• _Brano di testo_:
Otto giorni dopo la strage che ha disseminato di corpi martoriati la spiaggia di Steccato di Cutro, spezzato l’esistenza di più di settanta persone di cui almeno ventotto minorenni, gettato nel lutto decine e decine di famiglie, declassato al cospetto del mondo l’immagine dell’Italia a quella di un paese senza governo e senza cervello, il ministro dell’Interno Matteo Piantedosi si è infine presentato in parlamento non per dimettersi, come qualunque uomo politico dotato di spina dorsale avrebbe fatto. Né per scusarsi delle parole dal suo sen fuggite il giorno stesso della strage, quando ha colpevolizzato le vittime trattandole come scavezzacollo irresponsabili che per lasciare i loro paesi mettono a rischio la vita dei figli. E nemmeno per ammettere la possibilità di avere commesso qualche errore, lasciandosi così aperta una via d’uscita qualora – vedi mai – l’inchiesta giudiziaria dovesse accertare qualche responsabilità sua o del suo amico Salvini.

• _Dati forniti_:
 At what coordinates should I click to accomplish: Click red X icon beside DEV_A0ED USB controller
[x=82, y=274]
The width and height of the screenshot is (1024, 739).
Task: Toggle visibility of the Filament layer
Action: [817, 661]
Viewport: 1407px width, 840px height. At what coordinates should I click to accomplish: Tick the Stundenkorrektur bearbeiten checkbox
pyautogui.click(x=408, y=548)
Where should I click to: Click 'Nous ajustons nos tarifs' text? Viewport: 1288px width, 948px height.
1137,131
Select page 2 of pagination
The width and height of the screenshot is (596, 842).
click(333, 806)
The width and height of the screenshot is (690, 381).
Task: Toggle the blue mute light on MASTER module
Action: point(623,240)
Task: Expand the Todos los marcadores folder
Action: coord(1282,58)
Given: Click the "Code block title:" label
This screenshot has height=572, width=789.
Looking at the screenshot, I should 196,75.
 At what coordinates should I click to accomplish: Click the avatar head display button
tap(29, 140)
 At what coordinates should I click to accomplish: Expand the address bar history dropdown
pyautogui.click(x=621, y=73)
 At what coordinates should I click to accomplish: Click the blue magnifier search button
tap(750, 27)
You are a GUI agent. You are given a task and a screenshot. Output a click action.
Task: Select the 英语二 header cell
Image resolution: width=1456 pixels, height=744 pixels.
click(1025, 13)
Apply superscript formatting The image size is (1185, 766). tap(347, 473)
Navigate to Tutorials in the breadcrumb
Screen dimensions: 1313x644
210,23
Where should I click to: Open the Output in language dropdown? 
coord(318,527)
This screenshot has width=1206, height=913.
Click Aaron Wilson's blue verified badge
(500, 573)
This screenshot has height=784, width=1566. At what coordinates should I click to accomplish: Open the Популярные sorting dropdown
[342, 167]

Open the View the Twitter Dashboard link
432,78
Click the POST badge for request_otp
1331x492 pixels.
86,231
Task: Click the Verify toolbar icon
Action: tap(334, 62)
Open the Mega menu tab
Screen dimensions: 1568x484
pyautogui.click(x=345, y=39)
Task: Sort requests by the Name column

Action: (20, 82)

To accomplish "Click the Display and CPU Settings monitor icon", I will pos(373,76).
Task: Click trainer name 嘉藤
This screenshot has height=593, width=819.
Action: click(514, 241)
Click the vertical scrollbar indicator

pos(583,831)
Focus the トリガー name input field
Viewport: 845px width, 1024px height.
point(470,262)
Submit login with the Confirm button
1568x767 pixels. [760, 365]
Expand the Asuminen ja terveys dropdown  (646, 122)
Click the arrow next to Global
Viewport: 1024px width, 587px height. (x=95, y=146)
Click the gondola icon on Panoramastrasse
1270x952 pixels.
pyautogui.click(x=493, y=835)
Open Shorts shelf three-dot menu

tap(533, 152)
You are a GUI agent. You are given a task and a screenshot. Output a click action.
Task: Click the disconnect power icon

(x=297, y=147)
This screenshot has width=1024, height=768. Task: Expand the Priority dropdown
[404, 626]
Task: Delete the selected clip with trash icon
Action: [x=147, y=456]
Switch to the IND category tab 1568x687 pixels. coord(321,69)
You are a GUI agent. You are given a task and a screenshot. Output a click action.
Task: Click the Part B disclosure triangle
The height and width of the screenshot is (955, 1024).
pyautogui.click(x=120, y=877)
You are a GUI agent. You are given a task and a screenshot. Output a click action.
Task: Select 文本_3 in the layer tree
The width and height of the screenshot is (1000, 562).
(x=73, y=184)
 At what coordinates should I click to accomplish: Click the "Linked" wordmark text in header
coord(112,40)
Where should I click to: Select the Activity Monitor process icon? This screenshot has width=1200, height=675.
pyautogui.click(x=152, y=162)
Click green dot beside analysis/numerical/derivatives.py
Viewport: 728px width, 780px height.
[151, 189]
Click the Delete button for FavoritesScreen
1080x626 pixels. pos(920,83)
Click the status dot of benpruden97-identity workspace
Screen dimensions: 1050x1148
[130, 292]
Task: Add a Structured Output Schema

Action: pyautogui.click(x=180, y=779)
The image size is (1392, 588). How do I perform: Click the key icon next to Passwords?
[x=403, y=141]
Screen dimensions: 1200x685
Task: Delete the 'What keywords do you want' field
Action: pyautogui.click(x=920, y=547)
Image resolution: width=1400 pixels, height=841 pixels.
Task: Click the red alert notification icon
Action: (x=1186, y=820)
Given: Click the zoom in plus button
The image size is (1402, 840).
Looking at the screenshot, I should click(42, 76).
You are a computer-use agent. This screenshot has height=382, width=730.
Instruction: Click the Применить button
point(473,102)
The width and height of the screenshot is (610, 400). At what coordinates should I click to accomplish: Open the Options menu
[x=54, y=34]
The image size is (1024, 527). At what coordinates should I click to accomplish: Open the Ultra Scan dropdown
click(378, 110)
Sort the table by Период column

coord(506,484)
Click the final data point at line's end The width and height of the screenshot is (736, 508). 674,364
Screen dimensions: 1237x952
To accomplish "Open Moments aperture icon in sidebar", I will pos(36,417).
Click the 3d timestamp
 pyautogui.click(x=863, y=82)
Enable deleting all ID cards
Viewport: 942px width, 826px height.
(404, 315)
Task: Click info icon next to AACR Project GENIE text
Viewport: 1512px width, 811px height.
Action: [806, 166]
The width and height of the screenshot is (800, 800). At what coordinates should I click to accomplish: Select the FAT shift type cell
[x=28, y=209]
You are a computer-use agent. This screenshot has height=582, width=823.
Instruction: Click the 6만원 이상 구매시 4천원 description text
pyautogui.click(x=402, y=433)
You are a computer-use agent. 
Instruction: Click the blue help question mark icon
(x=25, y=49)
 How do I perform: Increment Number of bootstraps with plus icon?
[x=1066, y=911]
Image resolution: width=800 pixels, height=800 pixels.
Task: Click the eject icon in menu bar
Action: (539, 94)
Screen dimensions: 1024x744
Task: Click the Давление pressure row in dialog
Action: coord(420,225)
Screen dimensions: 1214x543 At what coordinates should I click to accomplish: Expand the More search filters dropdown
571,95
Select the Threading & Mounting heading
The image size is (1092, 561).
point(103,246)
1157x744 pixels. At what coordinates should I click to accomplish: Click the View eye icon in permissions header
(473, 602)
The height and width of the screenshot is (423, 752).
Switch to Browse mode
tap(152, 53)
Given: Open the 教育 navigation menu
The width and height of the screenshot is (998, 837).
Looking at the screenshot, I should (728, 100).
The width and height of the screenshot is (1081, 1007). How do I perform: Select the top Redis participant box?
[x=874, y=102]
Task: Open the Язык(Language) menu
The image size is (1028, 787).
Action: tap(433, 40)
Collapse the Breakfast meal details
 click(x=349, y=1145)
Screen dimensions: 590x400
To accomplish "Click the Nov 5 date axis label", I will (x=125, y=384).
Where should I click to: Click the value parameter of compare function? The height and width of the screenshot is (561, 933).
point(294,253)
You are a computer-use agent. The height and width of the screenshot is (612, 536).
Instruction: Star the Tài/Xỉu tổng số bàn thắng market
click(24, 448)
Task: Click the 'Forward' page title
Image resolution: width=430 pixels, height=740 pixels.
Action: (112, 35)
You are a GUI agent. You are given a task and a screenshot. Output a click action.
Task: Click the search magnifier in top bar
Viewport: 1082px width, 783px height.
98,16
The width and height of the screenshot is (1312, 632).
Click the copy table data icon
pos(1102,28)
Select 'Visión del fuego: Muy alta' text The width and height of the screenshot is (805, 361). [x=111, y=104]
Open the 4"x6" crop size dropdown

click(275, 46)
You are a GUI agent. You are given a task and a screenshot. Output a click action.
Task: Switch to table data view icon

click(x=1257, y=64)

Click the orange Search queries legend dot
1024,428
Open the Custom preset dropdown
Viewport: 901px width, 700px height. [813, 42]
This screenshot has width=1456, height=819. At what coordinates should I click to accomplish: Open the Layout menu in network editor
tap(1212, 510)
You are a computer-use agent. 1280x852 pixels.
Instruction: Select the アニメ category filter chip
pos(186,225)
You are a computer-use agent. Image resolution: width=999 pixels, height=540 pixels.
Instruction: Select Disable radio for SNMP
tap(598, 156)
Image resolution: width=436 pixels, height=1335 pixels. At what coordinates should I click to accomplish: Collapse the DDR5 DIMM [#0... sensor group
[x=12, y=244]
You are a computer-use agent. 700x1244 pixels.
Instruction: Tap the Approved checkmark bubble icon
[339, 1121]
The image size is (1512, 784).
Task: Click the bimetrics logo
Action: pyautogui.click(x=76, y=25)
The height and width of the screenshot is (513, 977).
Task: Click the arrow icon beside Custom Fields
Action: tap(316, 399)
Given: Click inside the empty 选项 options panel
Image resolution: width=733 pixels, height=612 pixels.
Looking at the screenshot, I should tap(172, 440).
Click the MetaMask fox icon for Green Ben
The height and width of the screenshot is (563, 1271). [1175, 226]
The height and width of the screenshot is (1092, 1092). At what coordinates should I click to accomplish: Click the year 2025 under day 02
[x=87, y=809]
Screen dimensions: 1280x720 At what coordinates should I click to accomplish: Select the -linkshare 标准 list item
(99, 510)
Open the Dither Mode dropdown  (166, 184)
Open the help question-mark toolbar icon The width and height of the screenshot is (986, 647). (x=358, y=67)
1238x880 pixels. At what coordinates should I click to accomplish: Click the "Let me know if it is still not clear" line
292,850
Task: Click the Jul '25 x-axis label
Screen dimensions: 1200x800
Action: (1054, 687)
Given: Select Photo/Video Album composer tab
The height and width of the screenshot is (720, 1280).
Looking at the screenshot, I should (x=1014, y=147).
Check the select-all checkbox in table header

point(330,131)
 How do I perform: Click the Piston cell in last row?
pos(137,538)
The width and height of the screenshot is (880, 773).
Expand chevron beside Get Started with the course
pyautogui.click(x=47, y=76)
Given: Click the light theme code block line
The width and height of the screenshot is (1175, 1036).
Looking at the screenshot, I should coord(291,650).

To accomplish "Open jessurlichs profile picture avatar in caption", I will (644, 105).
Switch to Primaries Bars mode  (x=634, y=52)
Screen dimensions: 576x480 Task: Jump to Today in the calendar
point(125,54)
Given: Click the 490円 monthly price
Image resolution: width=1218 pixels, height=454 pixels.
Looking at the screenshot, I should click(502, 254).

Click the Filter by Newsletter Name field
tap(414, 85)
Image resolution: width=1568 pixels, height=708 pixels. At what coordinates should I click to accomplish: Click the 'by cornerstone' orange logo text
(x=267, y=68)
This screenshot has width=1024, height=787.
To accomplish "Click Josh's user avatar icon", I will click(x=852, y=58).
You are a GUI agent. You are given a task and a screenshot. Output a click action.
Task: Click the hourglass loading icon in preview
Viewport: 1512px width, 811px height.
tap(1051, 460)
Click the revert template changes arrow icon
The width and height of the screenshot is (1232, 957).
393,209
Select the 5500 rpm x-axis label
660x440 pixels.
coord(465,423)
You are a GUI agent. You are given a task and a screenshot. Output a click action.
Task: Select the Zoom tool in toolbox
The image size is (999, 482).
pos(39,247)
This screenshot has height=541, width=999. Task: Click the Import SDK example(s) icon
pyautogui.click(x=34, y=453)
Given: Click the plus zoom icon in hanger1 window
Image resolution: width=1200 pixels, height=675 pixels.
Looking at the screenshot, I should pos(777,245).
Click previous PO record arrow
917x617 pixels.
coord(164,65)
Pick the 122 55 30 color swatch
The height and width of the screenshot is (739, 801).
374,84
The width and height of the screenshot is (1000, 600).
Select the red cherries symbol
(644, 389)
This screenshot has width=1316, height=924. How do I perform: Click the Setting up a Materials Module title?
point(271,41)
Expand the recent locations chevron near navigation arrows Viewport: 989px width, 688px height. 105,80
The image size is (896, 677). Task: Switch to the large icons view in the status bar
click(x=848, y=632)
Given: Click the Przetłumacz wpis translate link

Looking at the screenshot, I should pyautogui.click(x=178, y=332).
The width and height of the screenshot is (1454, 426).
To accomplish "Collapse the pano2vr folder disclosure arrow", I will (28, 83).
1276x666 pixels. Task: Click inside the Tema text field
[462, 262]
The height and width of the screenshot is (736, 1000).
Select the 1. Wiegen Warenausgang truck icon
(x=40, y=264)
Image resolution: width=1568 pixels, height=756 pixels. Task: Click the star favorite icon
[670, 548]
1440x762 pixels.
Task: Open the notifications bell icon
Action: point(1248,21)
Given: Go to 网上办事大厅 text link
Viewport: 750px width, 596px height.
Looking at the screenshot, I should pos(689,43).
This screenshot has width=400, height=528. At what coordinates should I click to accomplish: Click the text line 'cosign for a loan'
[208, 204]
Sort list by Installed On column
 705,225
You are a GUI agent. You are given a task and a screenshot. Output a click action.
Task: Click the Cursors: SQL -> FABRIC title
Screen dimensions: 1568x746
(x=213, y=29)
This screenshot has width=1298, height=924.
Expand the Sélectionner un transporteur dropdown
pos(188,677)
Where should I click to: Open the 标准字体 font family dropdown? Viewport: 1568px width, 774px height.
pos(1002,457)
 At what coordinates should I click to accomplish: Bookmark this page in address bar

• _Compito da svolgere_: Riprendi il brano sulla strage di Cutro e proseguilo dopo la sua ultima frase.

• _Risposta attesa_:
No, si è presentato per ribadire il suo brillante teorema capovolto, secondo il quale le migrazioni “irregolari” sono un flagello dovuto all’esistenza degli scafisti e non gli scafisti un flagello dovuto all’impossibilità di migrare regolarmente. E per fare un minuzioso quanto inutile resoconto dei fatti di quella dannata notte della strage che già conoscevamo, tacendo sulle sole tre cose che non sappiamo e che lui era stato chiamato a dirci, ovvero: 1) perché la guardia costiera non è intervenuta, o non è stata fatta intervenire, per portare in salvo un caicco di legno pieno zeppo di persone a bordo in mezzo a un mare in tempesta; 2) perché e in base a quali criteri di fronte all’avvistamento di quel caicco da parte di Frontex è scattata un’operazione di polizia (in gergo law enforcement) con le motovedette inadatte al mare grosso della guardia di finanza e non un’operazione di salvataggio (in gergo search and rescue, SAR) con le navi adatte della guardia costiera; 3) a chi e sulla base di quale catena di comando sono riconducibili le decisioni prese, o non prese il che non sarebbe meno grave, quella notte.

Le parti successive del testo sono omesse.